Science cannot prove metaphysical truths. It cannot prove that they are other brains other then your own and it cannot prove that the universe wasn’t created 5 minutes ago with the appearance of age. These are metaphysical truths and are impossible to determine by this method.
Science cannot prove Aesthetics judgments. For example it cannot prove that a painting is beautiful or not.
The scientific method itself cannot be justified by the scientific method, because of the inherent inconsistencies within science itself, and because it cannot prove metaphysical truths. First of all, science is very inconsistent. For example we do not know for sure that light travels in a straight line. We have all the reasoning in the world to believe is does, but this is not completely certain. There is nothing preventing Edward Witten from the Institute of Advanced Studies to come up with the idea that light travels not straight, but on a slight angle, and that is how we are to bridge Quantum Mechanics and General Relativity into a unified Theory of Everything. This is an extremely unlikely scenario, but it is at least possible. Much of our understanding of the universe is based on the belief that light travels in a straight line, when, it is possible for this not to be so. Therefore, much of our understanding of the universe is potentially false or at least not fully understood in complete fullness.

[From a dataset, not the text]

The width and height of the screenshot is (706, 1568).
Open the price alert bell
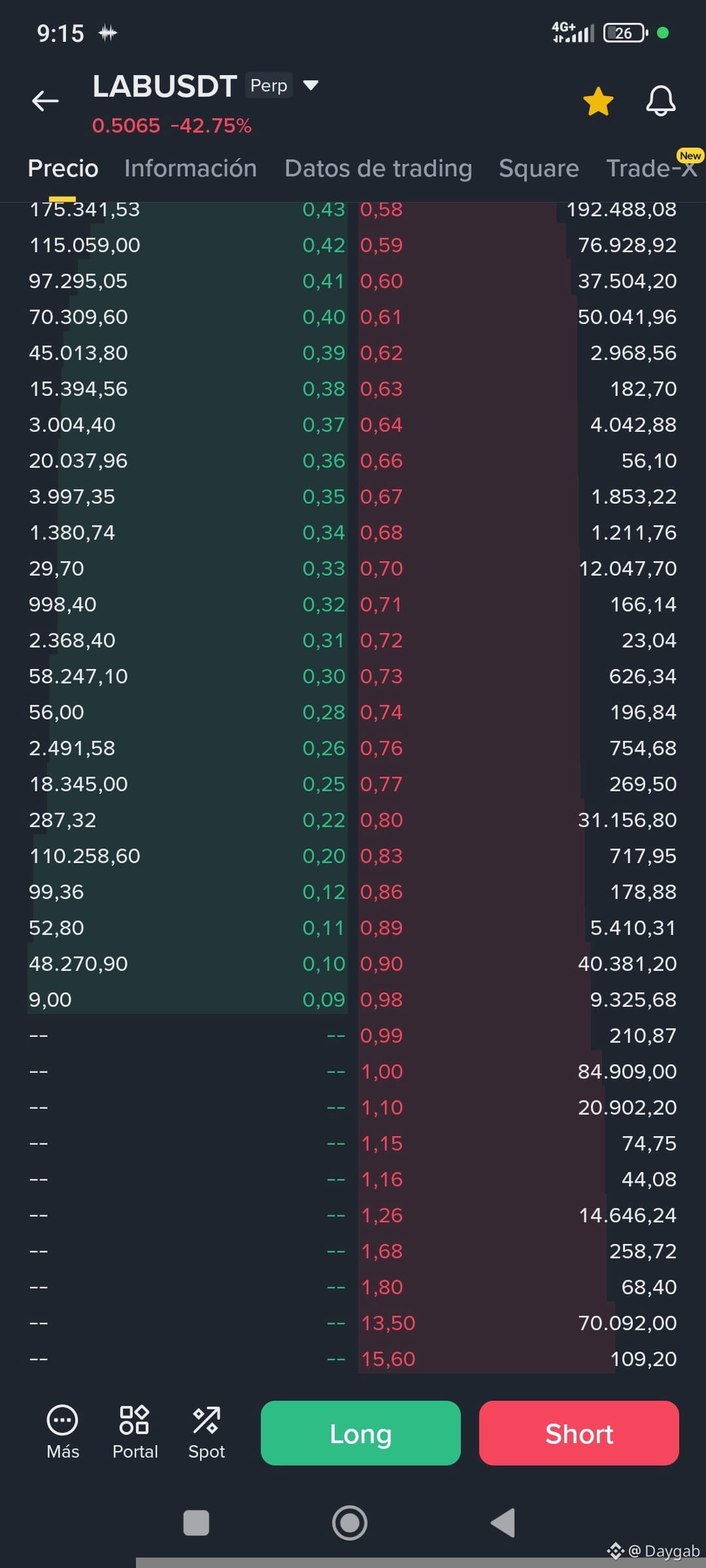661,101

Also because metaphysical truths cannot be determined by science, we cannot know for certain that the phenomenon being observed actually exists, and is not an illusion. We presuppose that what we are observing actually exists.
Therefore the scientific method cannot justify itself on its own, metaphysical truths that are in the most part, beyond the faculties of human reason to know for certain must be presupposed with faith for this method to have any hope of explaining our natural world.
Now I am sure there are many that will now say that I am a religious person that is anti-science. On the contrary, I adore the scientific method, and I promote it as the best way to explain the natural order of things. However once must be realistic to its limitations, otherwise a disservice is done, not only to human intellectual thought, but to science itself, because you enter scientific research with false expectations. When is comes down to it, there are things that can be know for certain by the light of human reason, however there are many things that can’t, and this becomes evident once one takes a position of extreme scepticism. Faith is needed to complement human reason in order to hold what that is beyond the light of human reason as truth.
Another error of modernists is that the existence of God cannot be established with certainty by the light of human reason. Either through the reasoning faculties becoming aware of the supernatural relationship between God and man that transcends human reason, as man is created by God for God, or by logical conclusions based on the order of the natural world. The mystical relationship between God and man (that can be recognized by the reasoning faculties), and human reason can establish the existence of God as a certainty.